[Dataset entries]
★ ★ ★ ★ ★

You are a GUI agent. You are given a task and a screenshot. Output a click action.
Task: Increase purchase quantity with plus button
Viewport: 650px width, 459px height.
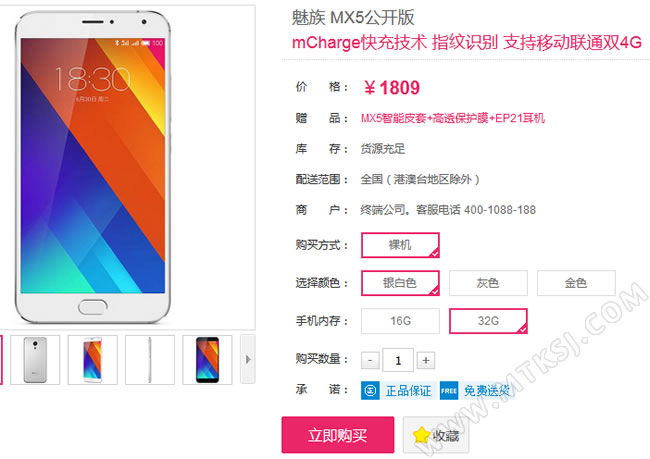tap(425, 360)
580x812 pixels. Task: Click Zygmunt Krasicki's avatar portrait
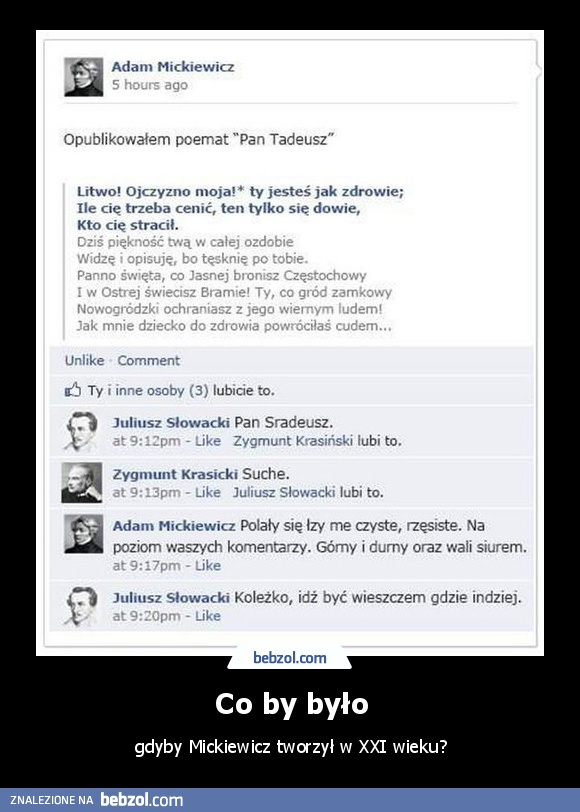point(82,483)
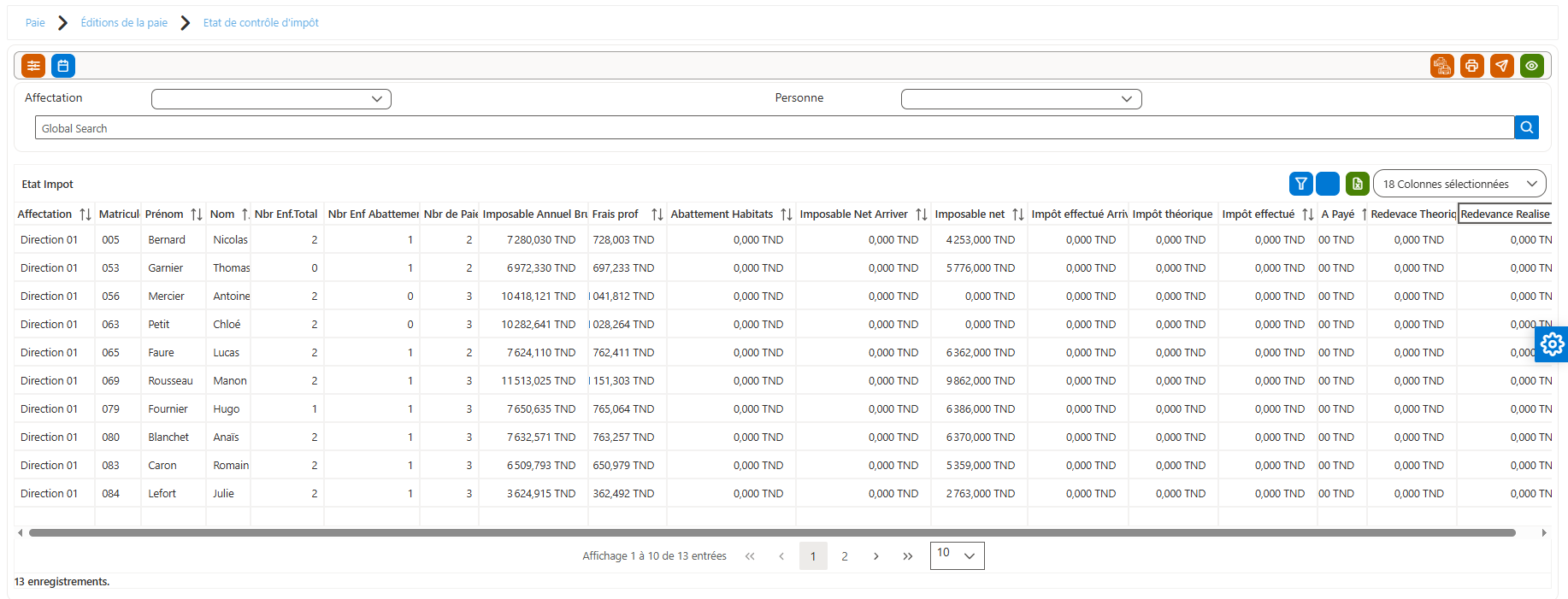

★ ★ ★ ★ ★

=== Task directions ===
I'd like the data above duplicated exactly, with no pictures included.

=== Solution ===
You are a GUI agent. You are given a task and a screenshot. Output a click action.
Task: Increase purchase quantity with plus button
Viewport: 650px width, 459px height.
tap(425, 360)
580x812 pixels. Task: Click Zygmunt Krasicki's avatar portrait
point(82,483)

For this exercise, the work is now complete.